With the US dollar at highs not seen since the mid-2000s, precious metals remain weak.
Bullion.Directory precious metals analysis 3 March, 2015
By Christopher Lemieux
Senior Analyst at Bullion.Directory; Senior FX and Commodities Analyst at FX Analytics
Silver is, at times, violently volatile and noticeably a proxy for the US dollar. With the dollar at levels not seen since 2005 and 2006, sentiment for precious metals remains weak. There are two factors for this, and it doesn’t matter which one chooses.
The dollar has been able to hold current levels thanks to the perception that the Federal Reserve will – at some point – incrementally increase the Fed funds rate.
Many believe this will happen because the US central bank has not boosted rates since 2006, and it’s coming time to do so.
Others actually feel the US economy is “strong” enough to handle a increase in rates; although one only has to look to mortgage applications to see how sensitive to rates Americans really are.
The other faction foresees deflation, if not just a prolonged level of disinflation – and with over 20 central banks cutting rates this year alone, the currency war has been nasty.
With each major central bank racing to devalue their respective currencies to zero value, the dollar is the de facto “winner.”

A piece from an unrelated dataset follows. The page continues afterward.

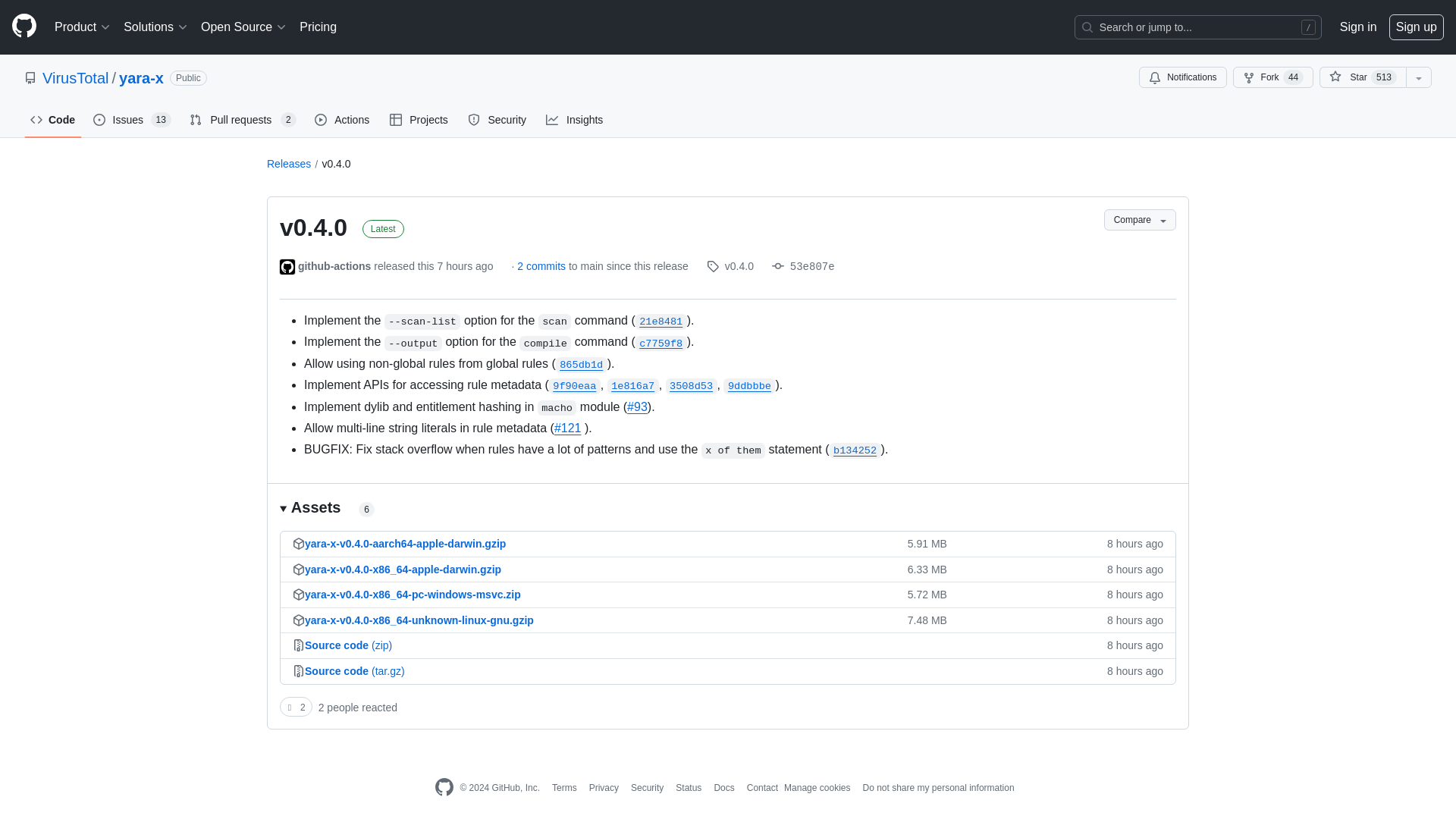Toggle the thumbs-up reaction button
Image resolution: width=1456 pixels, height=819 pixels.
tap(295, 707)
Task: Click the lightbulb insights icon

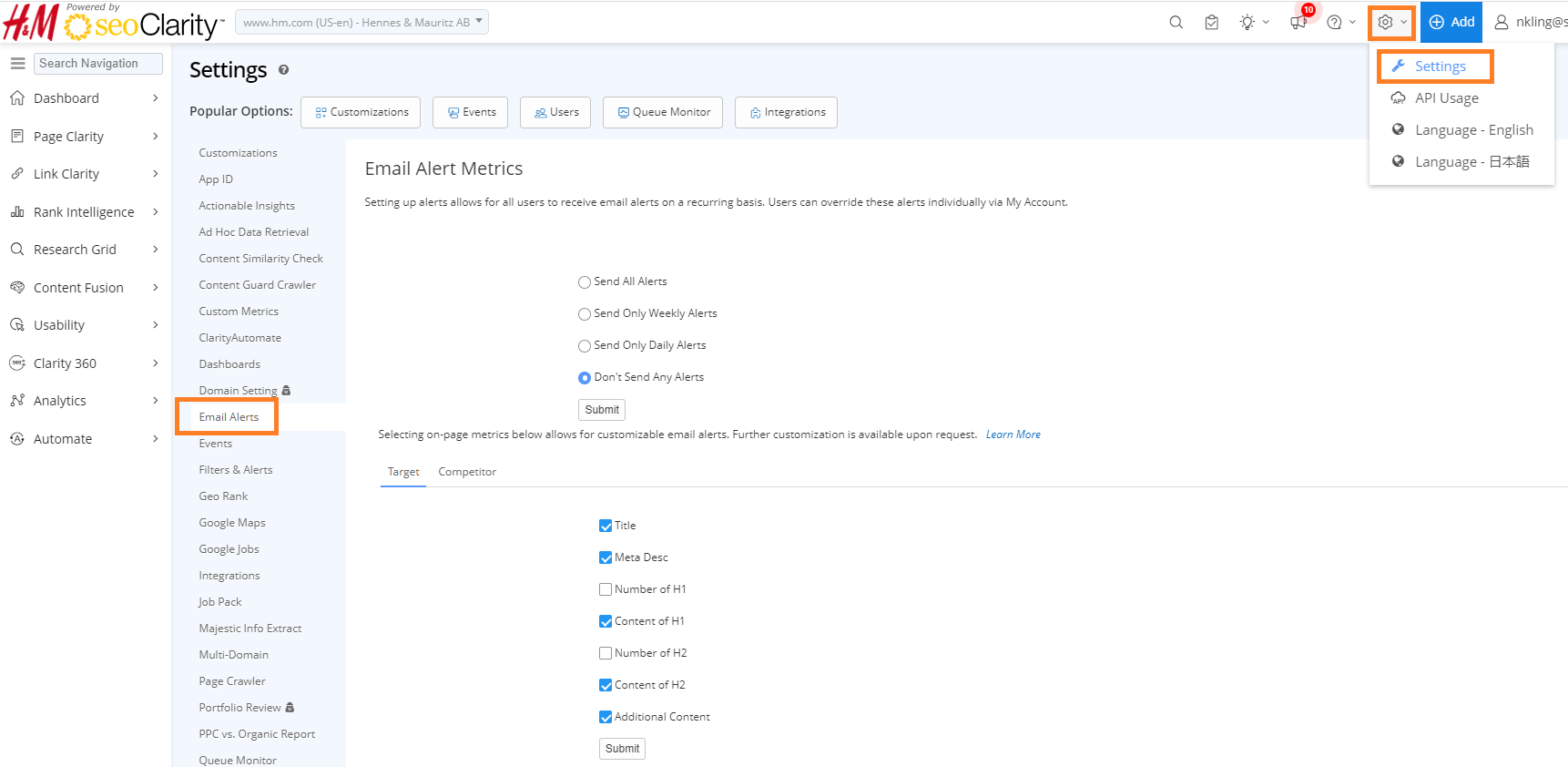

When currencies that the dollar is pegged to within the dollar index drop, the dollar increases and further intensifies disinflationary pressures.
That alone is negative for precious metals. What is not negative for precious metals is the likely reaction from the Fed to quell dollar strength and “boost” economic growth, more QE.
Silver is currently trading within a descending wedge, a technical pattern that consists of two trend lines that follow the trend but with price action ranges that begin to narrow. What is striking is that wedges are reversal patterns. This does not mean silver is poised to jump to the upside immediately, but it is a pattern to watch out for. Essentially, price action will continue to narrow on weakening volume to a point of support.
Then, prices rally.
In regards to silver’s wedge, traders are likely to push silver lower to support within the wedge as long as the dollar’s strength remains. The wedge’s descending trend began ounce silver failed to move significantly passed $18.50 per toz. Key support levels are seen at $16.05, $15.80 and $15.50 per toz.
With using the wedge to a trader’s advantage, the rally from support that breaks the descending resistance is typically a “false” move. A pullback from the breakout will likely occur to key support, likely to retest the former descending resistance now support.
If it is a true breakout, prices will climb higher from the pullback to support.